オンラインで実施した本セミナーには、30名の参加があった。本セミナーでは、天野先生が主導されている研究プロジェクトであり、生物多様性の保全に関わる知見の言語の障壁について取り組んでいるtranslatEプロジェクトの成果について紹介がなされた。

(なお、生物多様性の保全に関わる知見の言語の障壁は、国際的には非常に注目されており、天野先生の取り組みは、イギリスBBC等でも取り上げられ、NatureやScienceでも特集記事が組まれるなど注目度の高い研究課題である。)

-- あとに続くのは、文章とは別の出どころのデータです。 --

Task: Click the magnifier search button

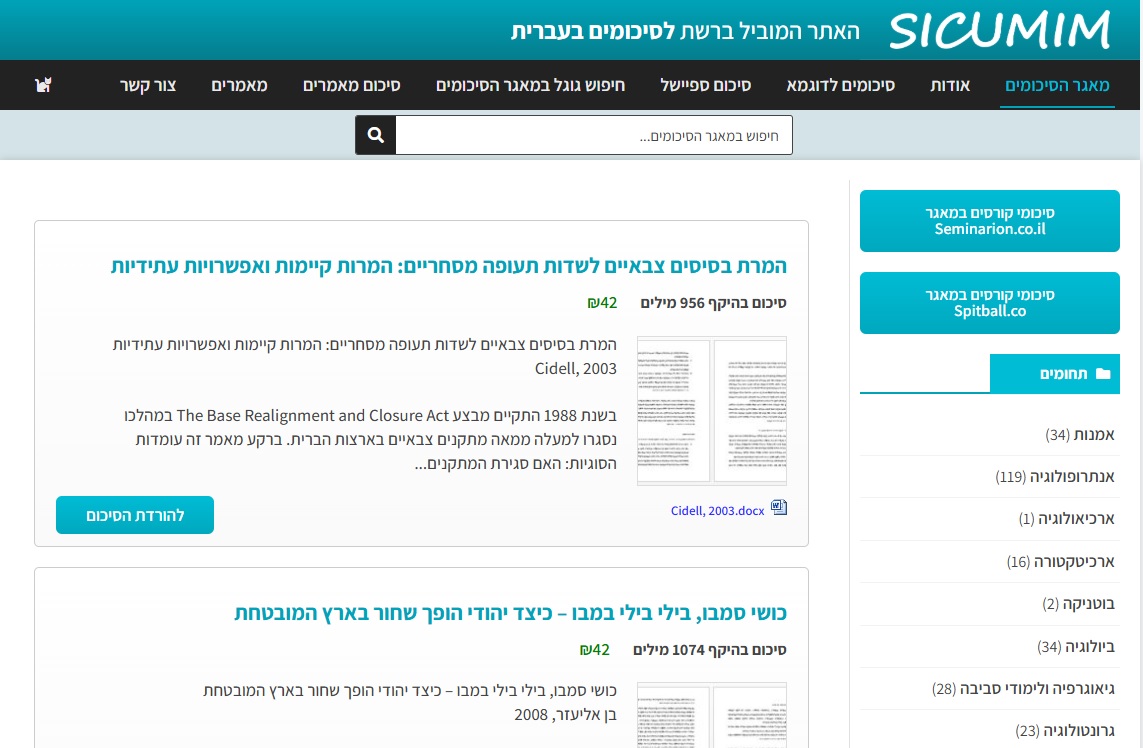Action: [x=376, y=135]
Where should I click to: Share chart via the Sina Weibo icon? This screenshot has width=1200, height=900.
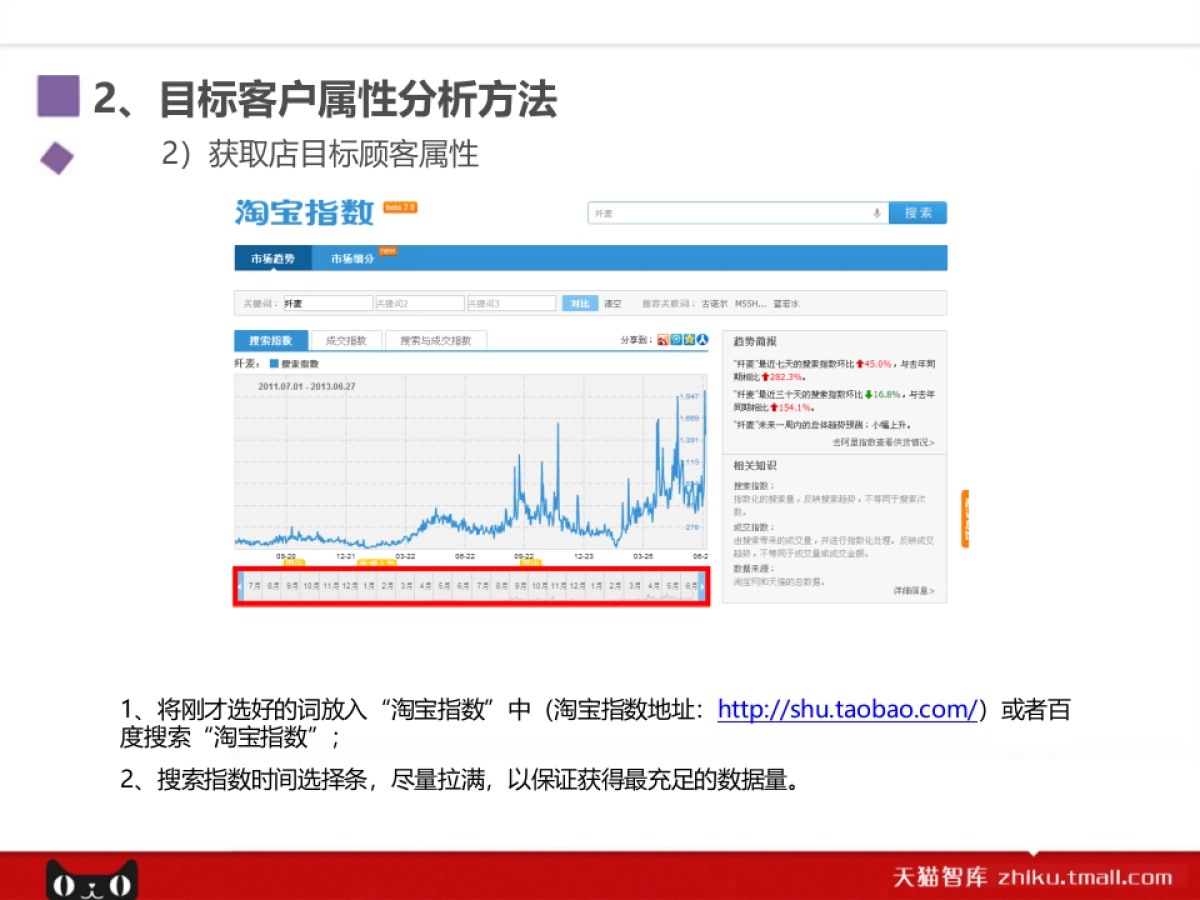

導入として、鳥類の保全に関わる研究者として、Nature等に成果が講評されている天野先生が、言語の障壁に注目された理由として、鳥類をはじめとした生物の分布情報を格納した全球スケールのデータが、主に英語圏に偏って分布していることなどに着想を得たことの紹介があった。その後、エビデンス(科学的知見)に基づいた保全の重要性について、具体例をふまえた説明を行い、科学的知見の重要性を確認したうえで、具体的な研究成果の紹介があった。先生の研究グループの成果としては、生物多様性保全に関わる知見の36%が英語以外で公表されている事といった、研究成果に使用されている言語についての実態の把握と併せて、国際レベルでの科学知見の統合において、非英語がどの程度利用されているか、無視することでどのような問題があるかについての検討結果についての紹介があった。具体的には、非英語の知見を無視する理由として用いられる4つの理由(1. 殆どの知見は英語で得られる、2. 非英語の文献は減少している、3. 英語の知見は全ての言語の知見のランダムな部分集合, 4. 非英語の文献の質が低い)を検証されており、4以外の理由がデータから支持されないことの紹介があった。本講演は、生物そのものを扱った内容ではなかったが、英語を母語としない日本人学生が国際的な舞台で活躍するうえでの自身ができることを意識するうえでも非常に有意義な講演で会った。